- The Center for Democracy & Technology released a proposed draft federal privacy bill, centered around a consumer’s right to understanding where their data is located and reasonable access to data upon request.
While the draft pertains to all sectors, there are several elements that relevant to patient data rights. Specifically, CDT proposed that individuals should have the right to dispute the completeness and accuracy of their health record.
Further, it would require organizations to provide individuals with reasonable access to their data, along with the names of outside groups to which the company has sold or licensed the data.
The proposal also redefines health information into three different categories: related to health conditions or healthcare provision, health or wellness services data, or physical examination or testing data. The bill would give the Federal Trade Commission the power to define health information further.
According to CDT, the proposed legislation centers around individual rights and “moves beyond the failed models of notice and choice.” The draft reflects some of the issues presented in the Facebook scandal, where consumers were unaware of how the company was storing and analyzing data.
“Privacy is a fundamental human right. Physical safety, free expression, access to justice, and economic security depend on it,” CDT President, CEO Nuala O’Connor said in a statement. “Yet, under the current patchwork of privacy laws in the U.S., it’s impossible for individuals to understand, let alone manage, the many ways their data is used.”
“For legislation to be more than a band-aid, we have to rethink the relationship between businesses and the people whose data they hold,” Michelle Richardson, Director of CDT’s Privacy & Data Project, said in a statement. “We need to establish sensible limits on data collection, use, and sharing, so that people can entrust their data to companies without accepting unreasonable risk.”

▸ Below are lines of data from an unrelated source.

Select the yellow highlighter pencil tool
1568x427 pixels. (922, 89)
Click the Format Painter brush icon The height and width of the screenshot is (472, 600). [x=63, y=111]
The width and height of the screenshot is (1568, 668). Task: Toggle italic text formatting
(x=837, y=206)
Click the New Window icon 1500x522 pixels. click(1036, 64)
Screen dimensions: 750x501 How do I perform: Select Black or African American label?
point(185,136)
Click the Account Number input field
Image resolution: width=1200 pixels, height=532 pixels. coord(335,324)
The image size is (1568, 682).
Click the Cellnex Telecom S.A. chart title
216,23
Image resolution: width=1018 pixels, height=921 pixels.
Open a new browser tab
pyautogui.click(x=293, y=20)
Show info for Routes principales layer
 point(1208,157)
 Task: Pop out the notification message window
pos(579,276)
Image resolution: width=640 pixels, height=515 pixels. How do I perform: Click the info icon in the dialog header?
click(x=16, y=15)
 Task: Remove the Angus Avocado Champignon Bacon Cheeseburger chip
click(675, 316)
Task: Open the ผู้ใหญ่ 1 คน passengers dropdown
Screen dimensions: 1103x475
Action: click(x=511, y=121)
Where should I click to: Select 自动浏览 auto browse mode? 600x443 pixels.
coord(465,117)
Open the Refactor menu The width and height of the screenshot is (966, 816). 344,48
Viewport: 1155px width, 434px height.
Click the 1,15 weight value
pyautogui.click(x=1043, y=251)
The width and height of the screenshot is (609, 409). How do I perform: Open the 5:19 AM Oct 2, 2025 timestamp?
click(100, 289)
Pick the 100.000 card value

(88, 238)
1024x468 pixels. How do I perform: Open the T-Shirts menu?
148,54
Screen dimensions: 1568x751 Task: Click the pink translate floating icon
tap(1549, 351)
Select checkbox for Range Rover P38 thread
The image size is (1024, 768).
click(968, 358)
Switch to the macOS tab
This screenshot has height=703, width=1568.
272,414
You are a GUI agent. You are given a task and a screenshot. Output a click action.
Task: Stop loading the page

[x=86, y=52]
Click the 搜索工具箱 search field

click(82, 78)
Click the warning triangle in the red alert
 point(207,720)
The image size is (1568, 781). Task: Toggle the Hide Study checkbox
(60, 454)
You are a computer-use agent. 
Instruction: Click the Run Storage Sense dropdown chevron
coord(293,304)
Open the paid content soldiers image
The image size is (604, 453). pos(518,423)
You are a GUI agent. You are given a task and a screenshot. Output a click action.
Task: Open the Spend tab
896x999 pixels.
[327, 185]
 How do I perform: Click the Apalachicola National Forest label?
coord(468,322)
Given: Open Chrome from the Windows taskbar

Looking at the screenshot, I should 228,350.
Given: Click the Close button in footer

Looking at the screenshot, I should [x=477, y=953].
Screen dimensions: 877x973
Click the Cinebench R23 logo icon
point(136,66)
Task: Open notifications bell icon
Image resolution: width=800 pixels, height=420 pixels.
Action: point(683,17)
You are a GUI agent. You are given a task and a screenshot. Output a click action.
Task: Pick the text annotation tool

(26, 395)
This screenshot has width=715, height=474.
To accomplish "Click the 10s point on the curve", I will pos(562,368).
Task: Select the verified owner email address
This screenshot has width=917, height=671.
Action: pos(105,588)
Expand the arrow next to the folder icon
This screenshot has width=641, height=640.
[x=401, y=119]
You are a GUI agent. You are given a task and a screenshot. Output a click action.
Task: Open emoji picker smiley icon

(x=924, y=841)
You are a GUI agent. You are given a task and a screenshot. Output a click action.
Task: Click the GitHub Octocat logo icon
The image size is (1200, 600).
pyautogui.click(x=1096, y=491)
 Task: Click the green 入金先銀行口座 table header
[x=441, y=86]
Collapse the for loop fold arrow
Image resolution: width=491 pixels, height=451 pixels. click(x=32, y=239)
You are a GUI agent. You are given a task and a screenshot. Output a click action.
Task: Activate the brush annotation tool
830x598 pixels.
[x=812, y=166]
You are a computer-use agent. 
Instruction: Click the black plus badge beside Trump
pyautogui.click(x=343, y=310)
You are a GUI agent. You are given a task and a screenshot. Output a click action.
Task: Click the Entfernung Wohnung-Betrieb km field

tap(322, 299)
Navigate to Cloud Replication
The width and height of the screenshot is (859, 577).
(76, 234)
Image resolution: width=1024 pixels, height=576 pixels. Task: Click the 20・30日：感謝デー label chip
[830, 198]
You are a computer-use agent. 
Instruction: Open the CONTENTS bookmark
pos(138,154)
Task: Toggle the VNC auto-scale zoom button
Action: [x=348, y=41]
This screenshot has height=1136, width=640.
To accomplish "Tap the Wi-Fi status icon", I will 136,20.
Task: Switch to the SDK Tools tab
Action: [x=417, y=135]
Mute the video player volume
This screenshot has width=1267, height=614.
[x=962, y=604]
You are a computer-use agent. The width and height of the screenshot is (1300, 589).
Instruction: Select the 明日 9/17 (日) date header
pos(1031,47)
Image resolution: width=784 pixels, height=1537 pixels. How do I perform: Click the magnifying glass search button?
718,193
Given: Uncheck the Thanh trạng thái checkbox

The proposal also gives individuals two fundamental rights that mirror those found in EU’s General Data Protection Regulation: the right to data portability and deletion.
Currently, there is a lot of gray area around data sharing in the healthcare sector, which means patients often struggle to obtain their data and can be charged to receive their medical records.
CDT proposed that individuals can transmit and transfer their data from a business, where appropriate, or download it for their own use. They also suggested the National Institute of Standards and Technology (NIST) convene a working group to advance data portability to meet those goals.
The proposed ‘Right to Deletion,’ would let individuals delete their personal information, and businesses may not make it unreasonably difficult to do so. Under GDPR, EU residents are allowed to request their data and “be forgotten” upon request.
CDT also included exceptions for businesses, such as situations where an individual can’t confirm their identity or a legal limit in place.
“Deletion and correction rights are also limited where a covered entity must retain information for traditional business and security purposes, or deletion would interfere with ongoing research in the public interest,” the proposal authors wrote.
The proposal follows an increasing list of industry stakeholders calling on Congress and the Department of Human Services to shift focus onto consumer data privacy rights.
Last week, American Medical Informatics Association and American Health Information Management Association told a Capitol Hill briefing that HIPAA needs an upgrade to support patient access rights and more easily transmit their data.
In November, AMIA asked the Trump administration to align better health data privacy policies, close regulatory gaps that could endanger data privacy, and to make “consumer-centricity a prerequisite condition” to close HIPAA regulatory gaps.
HHS appears ready to make that shift with its request for information released Monday. HHS and the Office for Civil Rights are asking industry leadership for feedback on how to improve HIPAA guidance, especially around data sharing and care coordination.